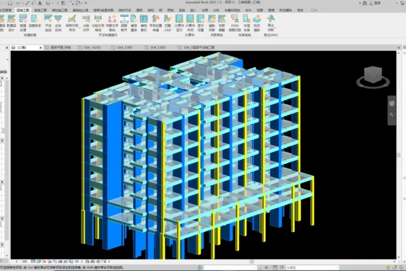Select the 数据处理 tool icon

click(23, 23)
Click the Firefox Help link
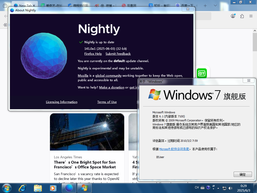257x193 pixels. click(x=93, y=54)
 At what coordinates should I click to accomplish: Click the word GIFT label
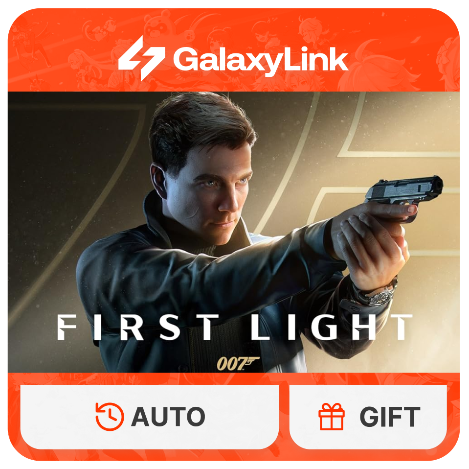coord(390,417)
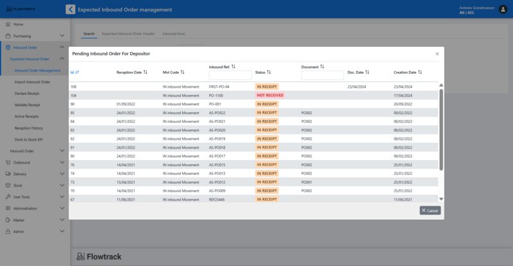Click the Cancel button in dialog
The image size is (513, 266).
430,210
---
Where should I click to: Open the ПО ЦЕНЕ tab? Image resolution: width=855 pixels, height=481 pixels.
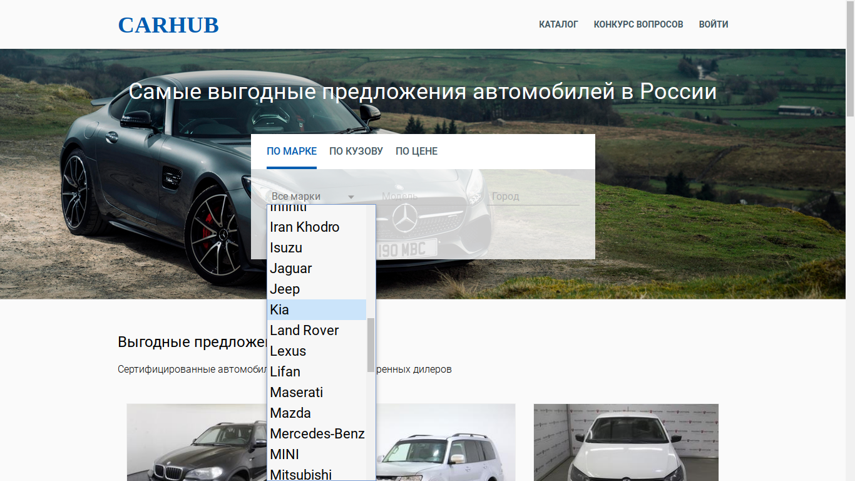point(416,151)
---
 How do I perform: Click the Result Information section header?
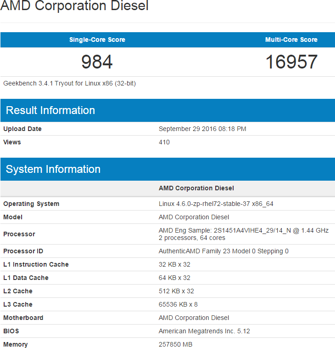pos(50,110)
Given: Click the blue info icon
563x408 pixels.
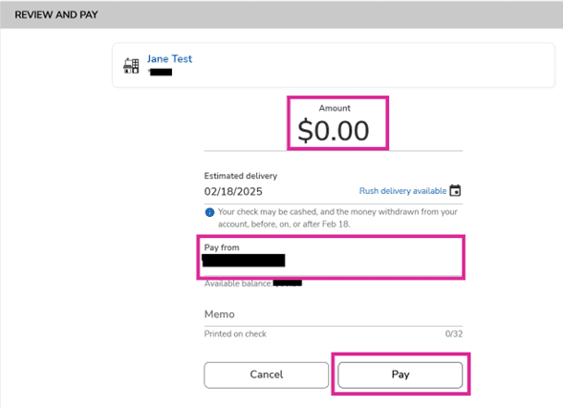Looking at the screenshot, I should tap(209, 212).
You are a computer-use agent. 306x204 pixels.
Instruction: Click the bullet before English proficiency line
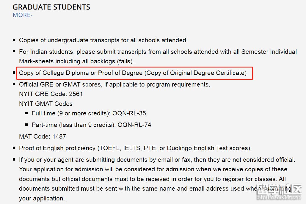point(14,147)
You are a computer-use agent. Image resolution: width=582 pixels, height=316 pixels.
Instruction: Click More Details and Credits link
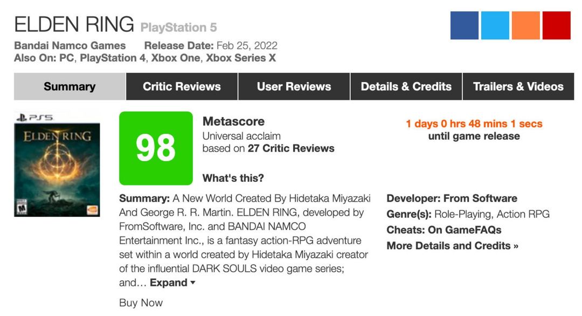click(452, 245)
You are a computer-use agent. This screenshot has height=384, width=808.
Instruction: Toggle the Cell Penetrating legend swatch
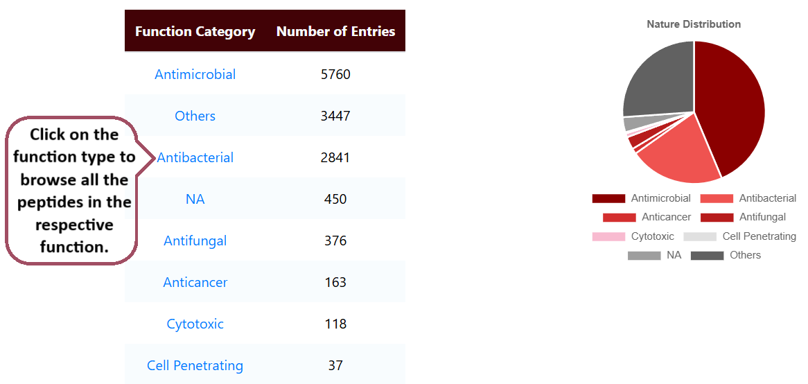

What the exercise asks:
What lines of the material above contain "agent"? Return each of them.

Exercise solution:
You are a computer-use agent. 306x204 pixels.
You are a computer-use agent. Image resolution: width=582 pixels, height=316 pixels.
You are a computer-use agent. This screenshot has height=384, width=808.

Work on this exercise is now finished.